Right. So you've heard of the saying, an apple a day keeps the doctor away, right?

Zac:

Yes, I did. And did you know that it has its origins in a Welsh saying from the 1860s, which goes something like, eat an apple on going to bed. and you'll keep the doctor from earning his bread. Did you know

Stephanie:

that? I didn't. I did not. Thank you for bringing that to my attention.

Zac:

My guess is that you were not looking for history of adages, but maybe you mean there are a few things left out of consideration in An Apple a Day Keeps the Doctor Away. Like, I might eat an apple every day, but it's not going to keep me from going to the doctor if I have some other kind of health issue that apples don't fix or probably don't fix. Like, say, if I fall and break my leg.

Stephanie:

Right. Rubbing an apple on it is not going to help. They aren't super fortified with calcium, so it's not going to aid in keeping your bones strong. Apples don't help there.

Zac:

So what does this mean? Why are we talking about apples and doctors?

Stephanie:

Yeah. So let's pretend you want to test the apple a day theory. You first need to design an experiment. Let's say your first experiment gathers 200 people and you force everyone to eat an apple every single day for a year. And then you total up the number of times folks went to the doctor. That might not hit a home run.

Zac:

Because you have nothing to compare it to. You only know about people who ate apples every day.

Stephanie:

Right. So let's go back to the drawing board. And now let's say you have 200 people, but you randomly sort them into one of two groups. 100 folks who have to eat an apple every single day for a year. And then 100 folks who cannot eat an apple at all for a year. Is that a better design?

Zac:

It sounds better because then you are making a better comparison. I know what happens if I eat apples versus what I don't eat apples. And because everybody's randomly assigned, I can say these groups are probably similar. Math, math, math, math, math.

Stephanie:

Yeah. Yeah, sure. That's, that's great. So let's return to the drawing board again and

Zac:

say, Hold on. What? There's a lot on this drawing board. Let me erase it.

Stephanie:

Oh, okay. All right. Let me know when you're

Zac:

ready. Yeah,

Stephanie:

go ahead. Okay. So let's say you have 200 people. And you let them pick the groups they join. Five of them choose to eat bananas every day. 20 choose to eat apples. 100 choose to eat oranges. And the remaining 75 choose to eat fruit salad. All five of the people in the banana group never went to the doctor. What can you tell me?

→ Entries from a data collection

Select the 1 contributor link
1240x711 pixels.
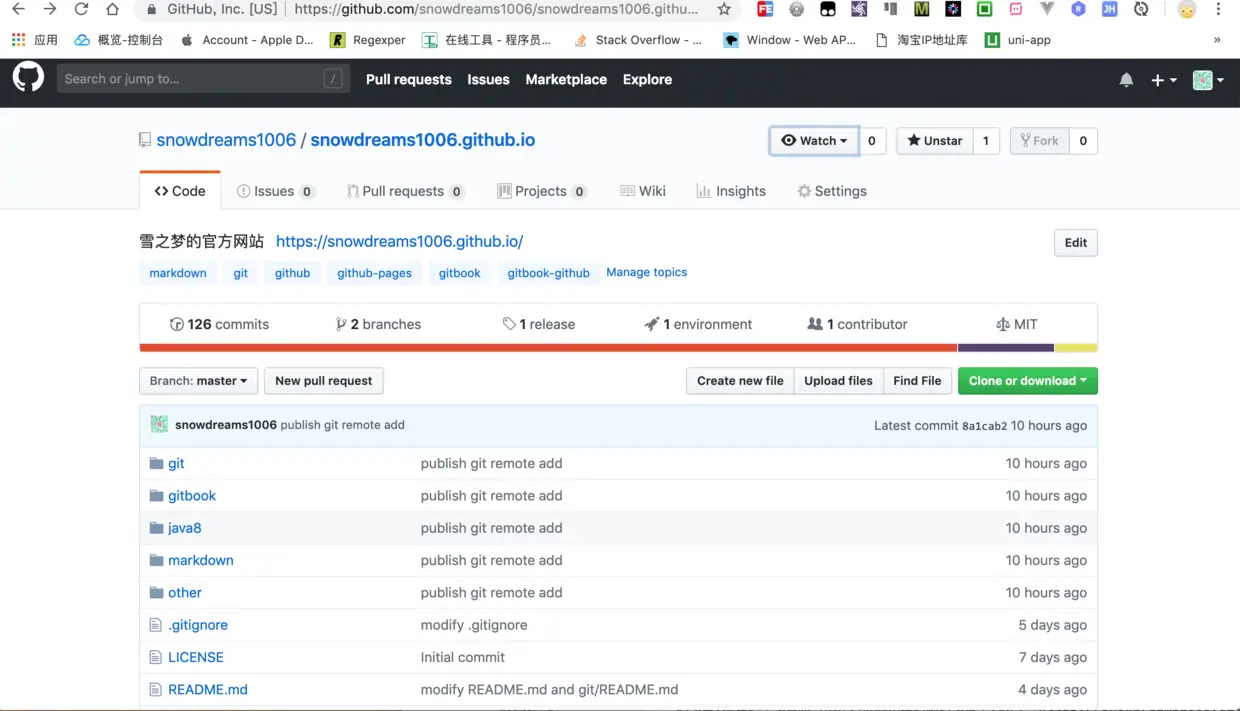(857, 323)
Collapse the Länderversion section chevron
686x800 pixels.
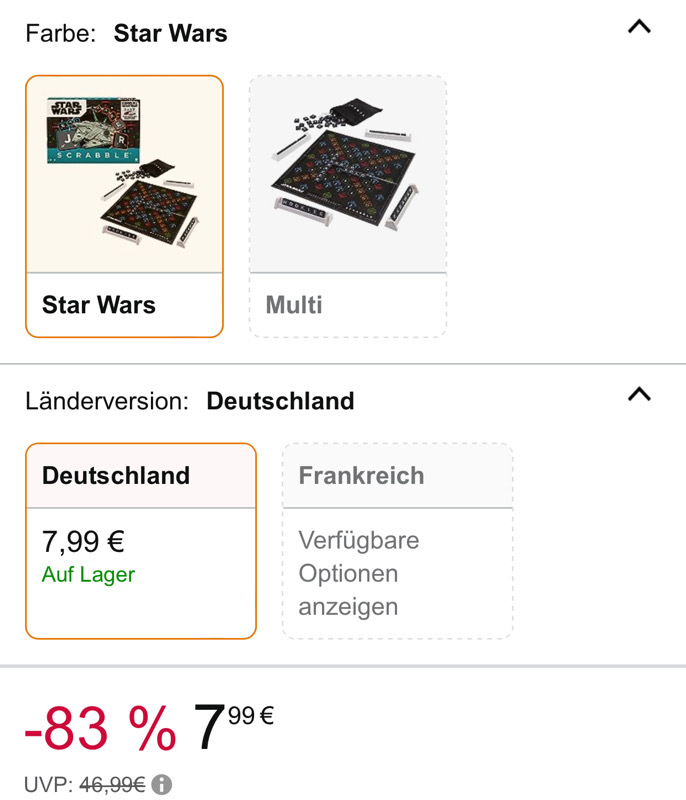click(x=639, y=394)
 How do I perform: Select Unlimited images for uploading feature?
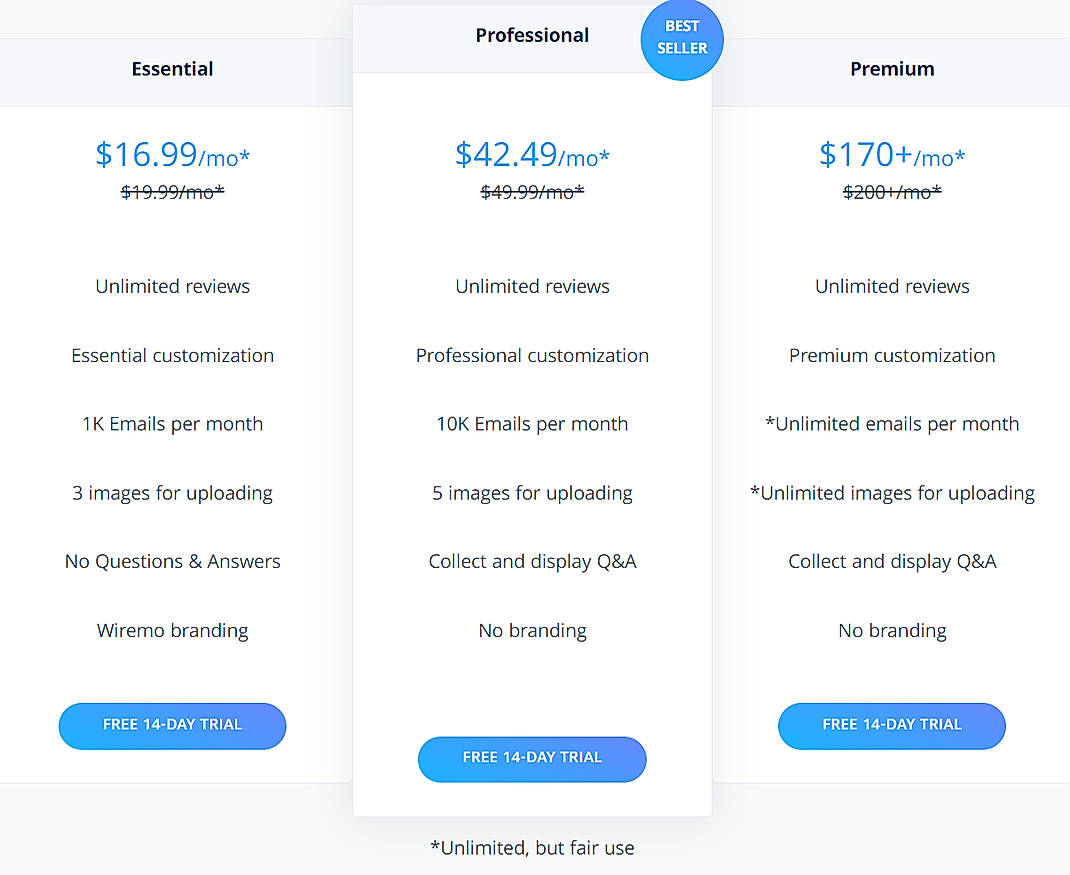click(x=892, y=493)
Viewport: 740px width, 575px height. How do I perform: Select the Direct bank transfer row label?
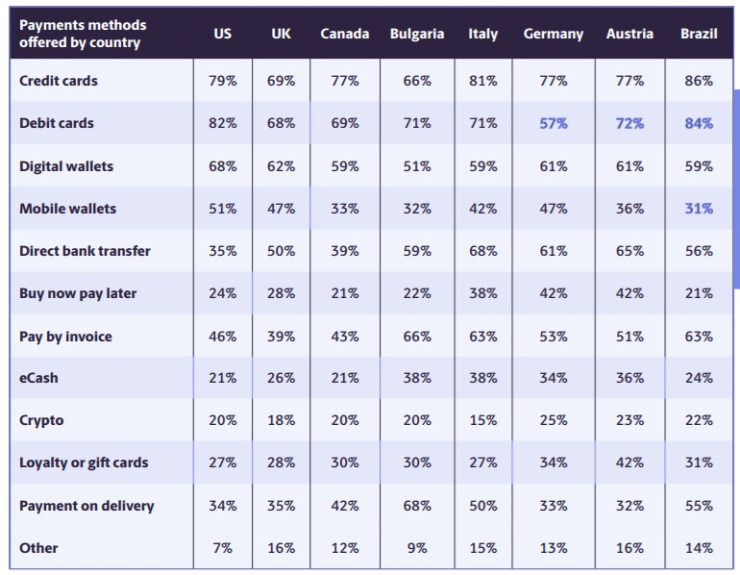coord(85,251)
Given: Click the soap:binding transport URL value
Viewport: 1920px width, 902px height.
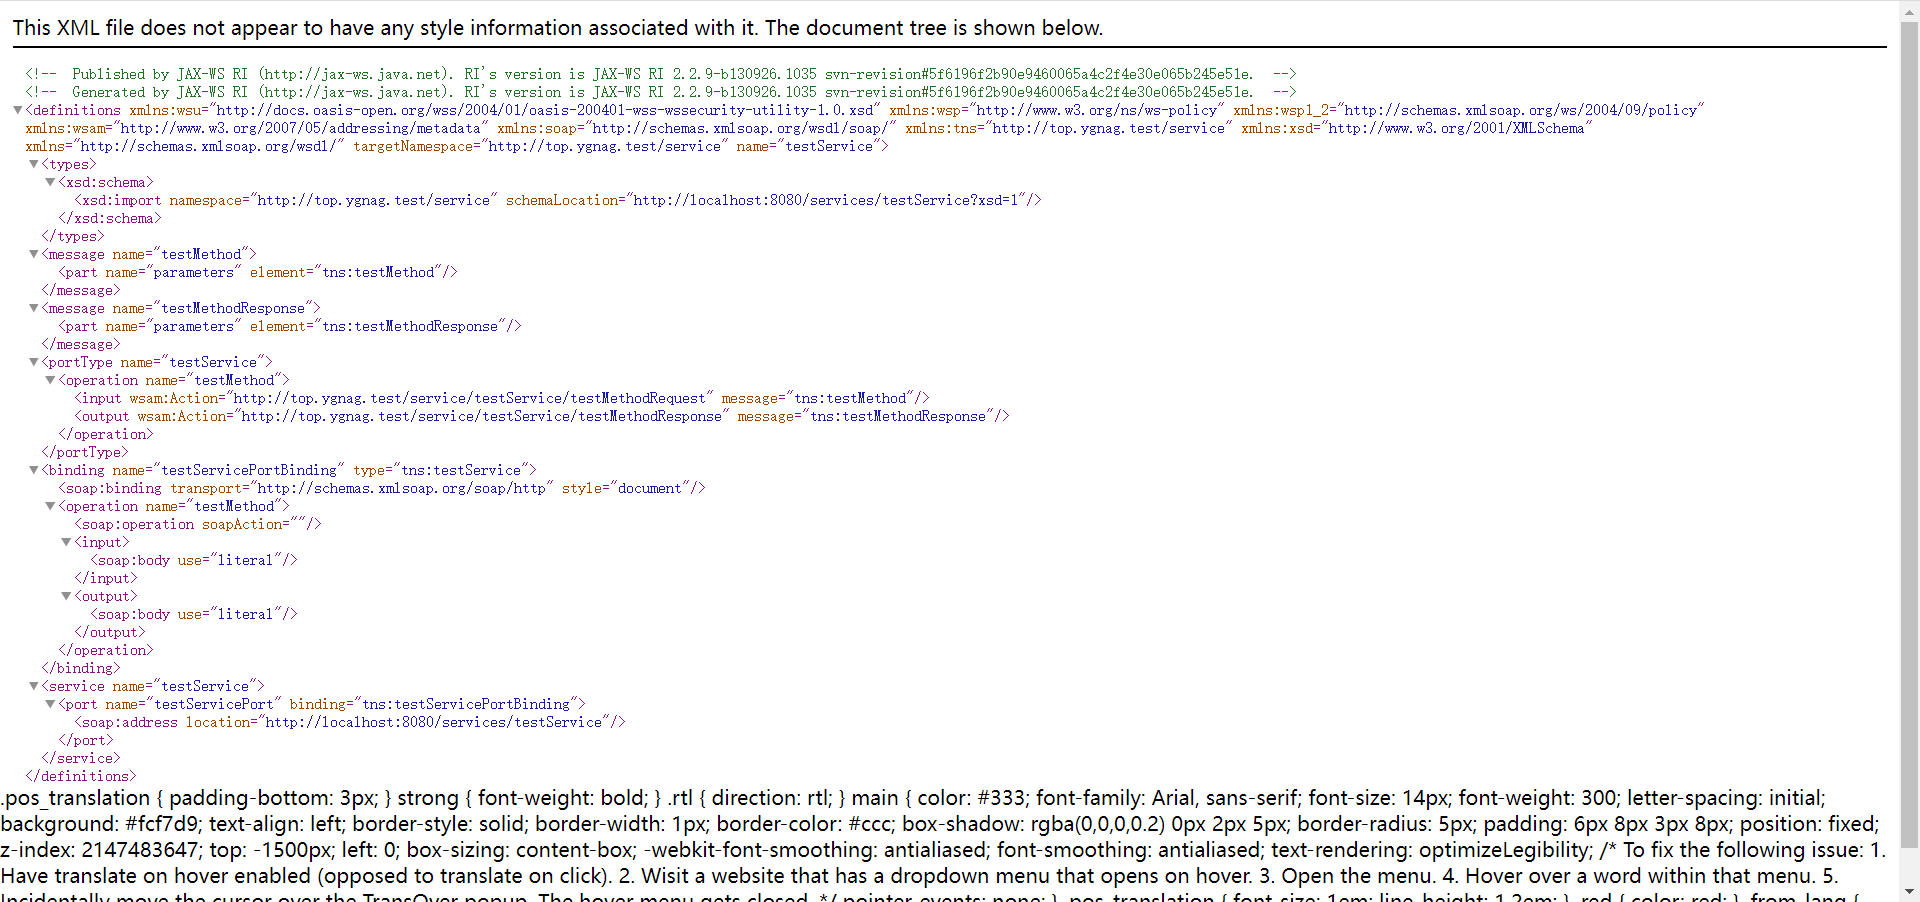Looking at the screenshot, I should point(401,488).
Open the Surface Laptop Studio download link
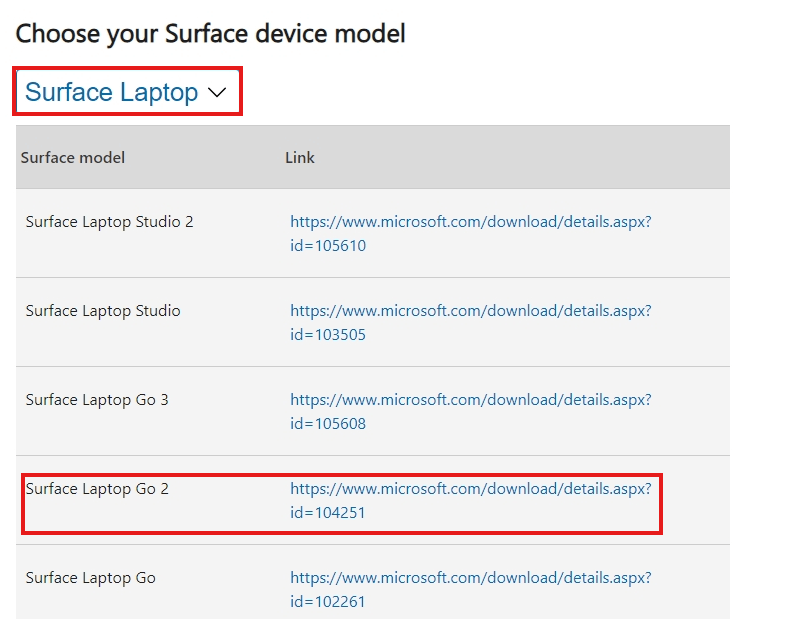Image resolution: width=812 pixels, height=619 pixels. 470,322
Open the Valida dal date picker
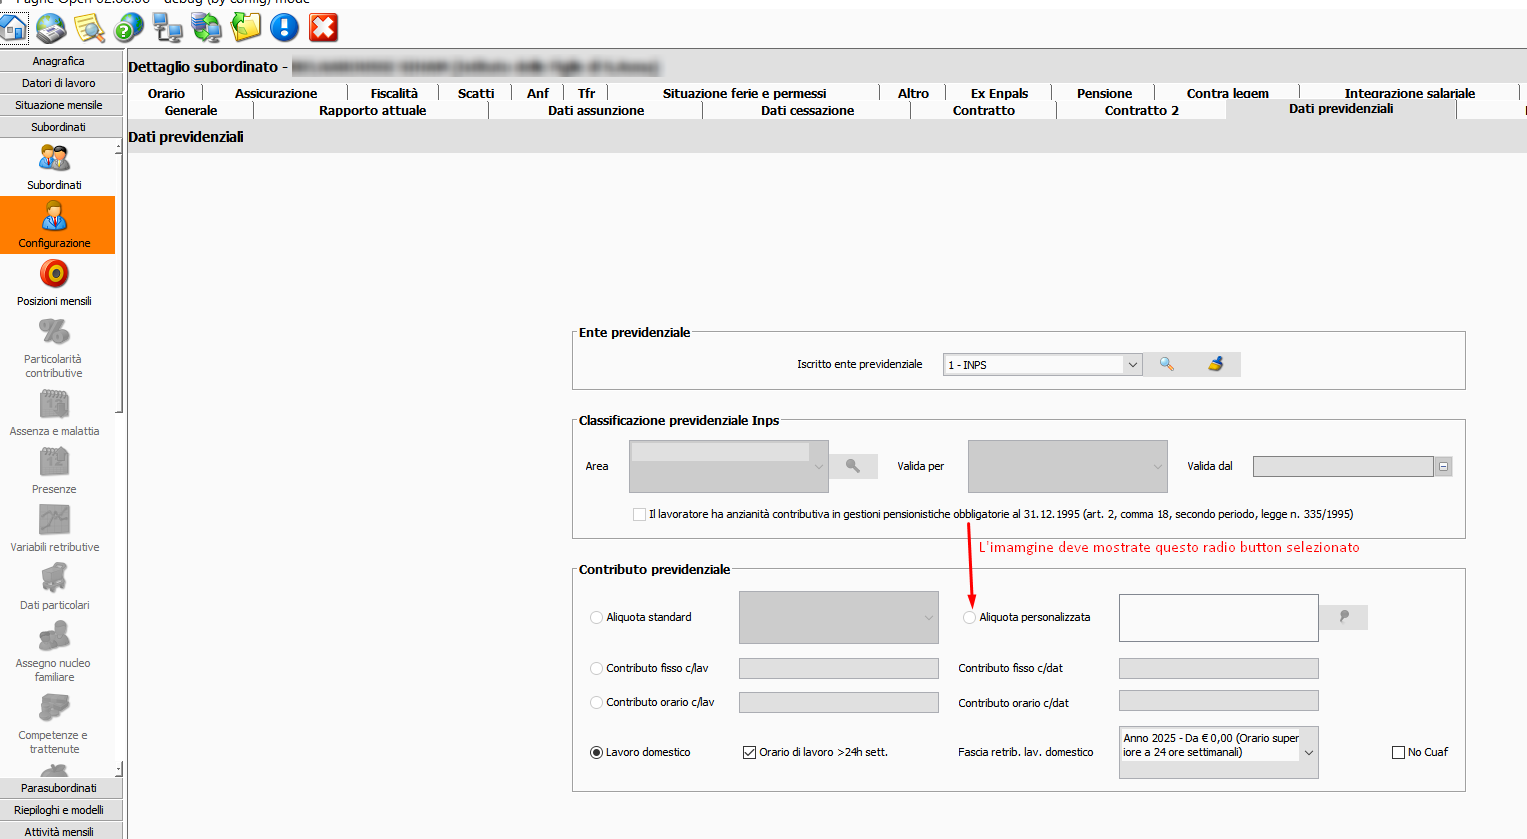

→ TASKS TO CARRY OUT
1. Echo part of the conversation about apples and doctors word for word, beginning at the words "My guess is" and stopping after "don't help there.".
2. Duplicate the entries word for word, starting at the line that has "Viewport: 740px width, 575px" and continuing through the end of the entries, and leave the pictures out of your answer.
These entries bear no relation to the conversation above them.

→ SOLUTIONS TO THE EXERCISE
1.
My guess is that you were not looking for history of adages, but maybe you mean there are a few things left out of consideration in An Apple a Day Keeps the Doctor Away. Like, I might eat an apple every day, but it's not going to keep me from going to the doctor if I have some other kind of health issue that apples don't fix or probably don't fix. Like, say, if I fall and break my leg.

Stephanie:

Right. Rubbing an apple on it is not going to help. They aren't super fortified with calcium, so it's not going to aid in keeping your bones strong. Apples don't help there.

2.
Viewport: 740px width, 575px height. How do I perform: Select the Direct bank transfer row label?
coord(85,251)
Given: Click the soap:binding transport URL value
Viewport: 1920px width, 902px height.
Looking at the screenshot, I should point(401,488).
Open the Surface Laptop Studio download link
Image resolution: width=812 pixels, height=619 pixels. 470,322
Open the Valida dal date picker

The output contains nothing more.